Posted: May 13, 2005 By: Matt Lykken

Subject: Dividends paid deduction and offsets

Comment: Ladies and Gentlemen:
Subject: Dividends Paid Deduction Proposal
While I am the Vice President, Tax for a multinational corporation, I am submitting this comment in my individual capacity.

The current U.S. corporate tax system has multiple significant drawbacks. First, it puts U.S. owned corporations at a disadvantage relative to their foreign owned competitors. Companies subject to participation exemption regimes or other territorial tax systems can pay little or no tax on their foreign source income, whereas U.S. corporations ultimately bear a full 35% liability. This difference drives the tendency for foreign corporations to acquire U.S. companies and eliminate their U.S. based headquarters, at a great cost in high quality American jobs.

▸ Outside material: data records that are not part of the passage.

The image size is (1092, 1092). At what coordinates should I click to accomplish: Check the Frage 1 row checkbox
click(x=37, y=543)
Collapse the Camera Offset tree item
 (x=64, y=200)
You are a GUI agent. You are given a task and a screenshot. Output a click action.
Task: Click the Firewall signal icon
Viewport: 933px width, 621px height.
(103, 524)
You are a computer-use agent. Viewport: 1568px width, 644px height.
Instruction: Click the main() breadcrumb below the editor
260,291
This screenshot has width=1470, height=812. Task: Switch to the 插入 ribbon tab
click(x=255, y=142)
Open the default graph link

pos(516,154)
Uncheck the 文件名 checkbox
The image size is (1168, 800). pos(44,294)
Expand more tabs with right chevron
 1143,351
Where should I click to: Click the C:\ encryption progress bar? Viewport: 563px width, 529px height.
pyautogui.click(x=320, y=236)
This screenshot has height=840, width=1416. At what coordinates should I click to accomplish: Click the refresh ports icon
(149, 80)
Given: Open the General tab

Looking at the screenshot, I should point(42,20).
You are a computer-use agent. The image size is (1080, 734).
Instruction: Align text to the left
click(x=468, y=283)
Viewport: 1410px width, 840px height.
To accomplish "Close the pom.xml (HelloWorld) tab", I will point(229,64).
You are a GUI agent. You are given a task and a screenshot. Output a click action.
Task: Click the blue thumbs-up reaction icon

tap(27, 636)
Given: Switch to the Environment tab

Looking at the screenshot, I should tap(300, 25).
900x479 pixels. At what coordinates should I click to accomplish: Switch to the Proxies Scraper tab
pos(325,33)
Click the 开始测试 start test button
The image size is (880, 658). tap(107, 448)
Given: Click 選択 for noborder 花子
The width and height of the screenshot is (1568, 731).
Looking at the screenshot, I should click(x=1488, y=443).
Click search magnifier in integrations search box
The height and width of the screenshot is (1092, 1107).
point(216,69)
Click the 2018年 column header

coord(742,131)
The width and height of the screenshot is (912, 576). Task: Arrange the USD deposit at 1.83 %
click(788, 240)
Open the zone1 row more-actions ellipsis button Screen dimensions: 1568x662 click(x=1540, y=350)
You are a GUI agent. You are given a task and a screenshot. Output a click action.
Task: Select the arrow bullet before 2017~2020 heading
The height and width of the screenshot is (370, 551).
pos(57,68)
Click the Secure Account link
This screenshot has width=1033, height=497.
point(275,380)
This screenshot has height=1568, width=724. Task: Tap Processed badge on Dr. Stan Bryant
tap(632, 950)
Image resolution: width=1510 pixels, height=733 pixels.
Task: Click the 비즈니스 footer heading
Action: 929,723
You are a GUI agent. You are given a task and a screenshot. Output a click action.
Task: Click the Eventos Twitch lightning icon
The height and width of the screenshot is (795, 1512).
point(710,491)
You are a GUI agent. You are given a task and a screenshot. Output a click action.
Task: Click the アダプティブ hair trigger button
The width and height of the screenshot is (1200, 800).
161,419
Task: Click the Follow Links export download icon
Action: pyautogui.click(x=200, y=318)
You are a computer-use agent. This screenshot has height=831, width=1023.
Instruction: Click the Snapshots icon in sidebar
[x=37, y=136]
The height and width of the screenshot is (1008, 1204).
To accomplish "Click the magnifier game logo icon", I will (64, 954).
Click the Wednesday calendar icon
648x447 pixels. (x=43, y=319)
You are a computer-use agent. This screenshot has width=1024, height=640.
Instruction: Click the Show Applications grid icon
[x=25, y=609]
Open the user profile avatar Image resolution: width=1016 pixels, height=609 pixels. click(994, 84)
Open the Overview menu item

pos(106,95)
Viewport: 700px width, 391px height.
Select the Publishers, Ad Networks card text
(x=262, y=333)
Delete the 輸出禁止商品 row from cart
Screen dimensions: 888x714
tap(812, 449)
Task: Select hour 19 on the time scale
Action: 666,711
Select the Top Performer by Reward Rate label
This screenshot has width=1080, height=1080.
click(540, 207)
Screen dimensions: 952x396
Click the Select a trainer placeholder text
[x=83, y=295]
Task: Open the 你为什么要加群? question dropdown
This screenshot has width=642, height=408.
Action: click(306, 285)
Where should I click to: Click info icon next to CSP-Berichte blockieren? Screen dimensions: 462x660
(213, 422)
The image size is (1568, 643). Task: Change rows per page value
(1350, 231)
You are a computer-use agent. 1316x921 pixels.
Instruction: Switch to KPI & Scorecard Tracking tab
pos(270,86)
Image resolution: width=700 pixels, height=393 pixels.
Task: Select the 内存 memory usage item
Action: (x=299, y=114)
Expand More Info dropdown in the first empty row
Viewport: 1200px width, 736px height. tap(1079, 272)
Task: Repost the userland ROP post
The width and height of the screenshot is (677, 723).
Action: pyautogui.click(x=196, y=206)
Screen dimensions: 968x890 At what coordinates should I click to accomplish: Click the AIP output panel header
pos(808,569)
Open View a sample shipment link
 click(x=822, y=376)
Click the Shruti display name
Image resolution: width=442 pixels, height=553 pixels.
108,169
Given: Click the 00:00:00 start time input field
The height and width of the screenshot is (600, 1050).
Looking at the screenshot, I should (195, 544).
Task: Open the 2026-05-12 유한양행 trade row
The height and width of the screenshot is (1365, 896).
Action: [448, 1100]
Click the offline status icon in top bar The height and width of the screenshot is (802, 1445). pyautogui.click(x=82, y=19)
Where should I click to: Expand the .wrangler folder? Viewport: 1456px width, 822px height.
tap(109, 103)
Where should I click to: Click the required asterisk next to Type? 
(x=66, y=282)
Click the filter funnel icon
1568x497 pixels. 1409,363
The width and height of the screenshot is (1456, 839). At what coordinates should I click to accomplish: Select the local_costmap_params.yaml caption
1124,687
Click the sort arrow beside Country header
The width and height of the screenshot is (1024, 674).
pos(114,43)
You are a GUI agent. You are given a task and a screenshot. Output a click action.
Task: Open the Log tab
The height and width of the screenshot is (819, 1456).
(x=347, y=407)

Second, the U.S. system drives a great waste of intellectual resources. Thousands of highly intelligent individuals spend their days wrangling over issues that, at the end of the day, contribute nothing to the gross national product.

Third, the system does nothing to promote social equity. The burden of corporate tax falls partly on consumers, partly on employees, and partly on shareholders, including the millions of middle class Americans who hold shares through their IRAs, mutual funds and pension funds. A corporation does not consume, and does not enjoy the benefits of wealth. It is merely a conduit, and the taxes nominally imposed upon it ultimately fall upon human beings. If we believe in a progressive tax system, then we should seek to tax those human beings directly in a rational manner, not through the hidden and possibly regressive conduit of a corporation.

Direct abolition of corporate tax, however, would create a major problem. Wealthy individuals would place their funds in corporate solution as a means to avoid paying their fair share of tax. However, this problem can be avoided by keeping the current corporate tax system in place, but implementing a 100% dividends paid deduction. Ultimately, as a corporation paid out its earnings it would end up paying no corporate tax. However, wealthy individuals would not be able to obtain a deferral benefit by placing their assets in corporate form. Further, the efficiency of our economy would be increased. Currently corporations have a strong tendency to retain their funds and invest them in their existing businesses, even where those businesses are already overcapitalized. Because a dividends paid deduction would give corporations an incentive to pay out their excess earnings to their shareholders, it would increase the likelihood that the funds would be reinvested in the most promising sectors of the economy.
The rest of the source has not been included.